Methods Study design: Randomised, placebo‐controlled, double‐blind trial. Due to ethical reasons, after 6 weeks of active drug versus placebo intervention, all participants were placed on active‐drug treatment for 3 months. This was an unblinded treatment trial without a placebo control group. Only data from the randomised, double‐blinded trial were included in this review.
Country: UK
Participants Sample size: N = 28 randomised, N = 28 included in analysis
Mean age: 66 years (SD ± 8); range 49 to 79 years
Gender: N = 14 male, N = 14 female
Inclusion criteria: Well‐documented, stable, poorly reversible COPD with a change in FEV1 after bronchodilators of < 15% of predicted normal, current or ex‐smokers, exercise tolerance limited by dyspnoea, clinical depression (confirmed by standard psychiatric interview using ICD‐10 criteria)

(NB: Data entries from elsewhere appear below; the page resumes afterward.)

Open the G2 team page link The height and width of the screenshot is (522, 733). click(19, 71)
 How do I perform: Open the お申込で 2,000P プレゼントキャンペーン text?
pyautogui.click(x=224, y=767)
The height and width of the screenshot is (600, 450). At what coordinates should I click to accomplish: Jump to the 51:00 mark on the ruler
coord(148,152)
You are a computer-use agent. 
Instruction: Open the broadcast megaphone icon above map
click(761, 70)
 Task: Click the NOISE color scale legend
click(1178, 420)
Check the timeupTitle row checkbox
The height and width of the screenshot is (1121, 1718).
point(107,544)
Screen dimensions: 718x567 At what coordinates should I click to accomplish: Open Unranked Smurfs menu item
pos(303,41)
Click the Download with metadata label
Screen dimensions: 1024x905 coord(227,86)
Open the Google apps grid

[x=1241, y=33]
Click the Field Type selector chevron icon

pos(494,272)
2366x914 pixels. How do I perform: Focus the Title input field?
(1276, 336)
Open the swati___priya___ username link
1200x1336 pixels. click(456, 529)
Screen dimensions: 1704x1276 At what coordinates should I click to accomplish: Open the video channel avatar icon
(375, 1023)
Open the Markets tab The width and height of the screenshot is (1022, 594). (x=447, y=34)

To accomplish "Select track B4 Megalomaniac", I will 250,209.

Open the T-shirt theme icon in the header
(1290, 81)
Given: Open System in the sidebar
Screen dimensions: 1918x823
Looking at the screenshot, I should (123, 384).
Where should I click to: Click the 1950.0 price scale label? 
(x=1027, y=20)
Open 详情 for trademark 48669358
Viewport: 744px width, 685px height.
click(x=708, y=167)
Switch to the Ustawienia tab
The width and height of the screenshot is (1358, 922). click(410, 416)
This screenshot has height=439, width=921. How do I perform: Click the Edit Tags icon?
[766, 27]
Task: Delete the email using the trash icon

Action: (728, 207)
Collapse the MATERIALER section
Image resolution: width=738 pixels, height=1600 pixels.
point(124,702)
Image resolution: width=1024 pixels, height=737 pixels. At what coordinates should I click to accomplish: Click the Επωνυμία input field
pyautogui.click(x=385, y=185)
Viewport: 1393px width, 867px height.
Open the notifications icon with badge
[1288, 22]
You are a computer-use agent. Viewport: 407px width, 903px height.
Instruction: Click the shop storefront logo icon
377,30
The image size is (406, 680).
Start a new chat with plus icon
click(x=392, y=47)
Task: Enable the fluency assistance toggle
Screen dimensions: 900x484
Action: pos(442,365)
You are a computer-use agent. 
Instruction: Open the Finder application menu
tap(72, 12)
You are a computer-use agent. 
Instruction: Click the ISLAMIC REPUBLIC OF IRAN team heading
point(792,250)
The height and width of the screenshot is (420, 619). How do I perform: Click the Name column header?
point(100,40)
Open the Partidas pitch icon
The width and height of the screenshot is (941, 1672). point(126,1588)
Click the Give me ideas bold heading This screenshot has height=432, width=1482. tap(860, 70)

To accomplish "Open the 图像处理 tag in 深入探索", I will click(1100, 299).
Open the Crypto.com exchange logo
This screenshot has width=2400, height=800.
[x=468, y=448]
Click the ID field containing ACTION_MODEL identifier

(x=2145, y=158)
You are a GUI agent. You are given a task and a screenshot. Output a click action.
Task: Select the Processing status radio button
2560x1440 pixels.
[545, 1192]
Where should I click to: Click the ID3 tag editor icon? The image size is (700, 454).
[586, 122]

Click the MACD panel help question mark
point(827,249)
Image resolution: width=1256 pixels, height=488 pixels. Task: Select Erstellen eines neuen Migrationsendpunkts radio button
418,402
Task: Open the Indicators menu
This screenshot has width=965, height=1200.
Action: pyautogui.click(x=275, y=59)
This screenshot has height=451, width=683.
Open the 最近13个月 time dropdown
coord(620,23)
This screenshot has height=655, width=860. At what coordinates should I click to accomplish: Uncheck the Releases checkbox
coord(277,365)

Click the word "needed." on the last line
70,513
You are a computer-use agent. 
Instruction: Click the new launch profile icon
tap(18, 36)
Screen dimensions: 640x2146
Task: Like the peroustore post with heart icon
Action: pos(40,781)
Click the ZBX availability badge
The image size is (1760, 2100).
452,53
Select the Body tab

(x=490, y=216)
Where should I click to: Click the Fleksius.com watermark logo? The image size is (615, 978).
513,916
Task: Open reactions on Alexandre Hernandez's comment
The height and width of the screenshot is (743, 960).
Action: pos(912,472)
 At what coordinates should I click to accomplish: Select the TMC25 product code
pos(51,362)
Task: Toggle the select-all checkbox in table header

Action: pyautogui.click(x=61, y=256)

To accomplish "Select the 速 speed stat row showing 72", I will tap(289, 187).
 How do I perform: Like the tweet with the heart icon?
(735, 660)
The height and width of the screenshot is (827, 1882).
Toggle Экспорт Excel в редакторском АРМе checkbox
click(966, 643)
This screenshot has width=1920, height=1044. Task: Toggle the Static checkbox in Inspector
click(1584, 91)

Exclusion criteria: Previously diagnosed with depression, use of psychotropic drugs within 3 months of study, significant comorbidity limiting mobility
Interventions Intervention: Selective serotonin reuptake inhibitor (paroxetine)
Control: Placebo
Duration: 6 weeks
Dose: 20 mg daily
Number of participants randomised to intervention: N = 14; participants who completed the trial: N = 14 (N = 4 participants in the intervention group were offered 140 mg of lofepramine (every night) due to side effects of the SSRI treatment)
Number of participants randomised to the control group: N = 14; participants who completed the trial: N = 14
Outcomes Primary outcomes reported: HADS, BDI, MADRS
Quality of life: measured by SGRQ
Exercise tolerance: 6‐minute walking test
Secondary outcomes reported:
Lung function: residual volume, FEV1, FVC and slow vital capacity, peak expiratory flow
Other: bronchodilator use, nocturnal walking due to dyspnoea, dyspnoea, effect of dyspnoea on quality of life. All measured by 5‐point scales.
Notes Only data from the randomised, double‐blind, placebo‐controlled trial were included in the review. The second phase of the intervention was an open‐label intervention without a placebo.
Also, N = 4 participants in the intervention group were offered 140 mg of tricyclic antidepressant (lofepramine) every night due to side effects of the SSRI treatment.
Risk of bias
Bias Authors' judgement Support for judgement
Random sequence generation (selection bias) Unclear risk Insufficient information on methods of randomisation: "patients received either paroxetine 20mg daily for 6 weeks or matched placebo in a randomised and double‐blind fashion"
Allocation concealment (selection bias) Unclear risk Not described
Blinding of participants and personnel (performance bias) 
 All outcomes Low risk Blinding of participants and personnel only kept until 6 weeks, after which the study became an open‐label trial.
Blinding of outcome assessment (detection bias) 
 All outcomes Unclear risk Not reported
Incomplete outcome data (attrition bias) 
 All outcomes Low risk No dropout during double‐blind phase of the trial
Selective reporting (reporting bias) Unclear risk No information on whether a protocol has been published or the trial registered
Other bias High risk Due to paroxetine‐related side effects, 4 participants were given lofepramine (TCA).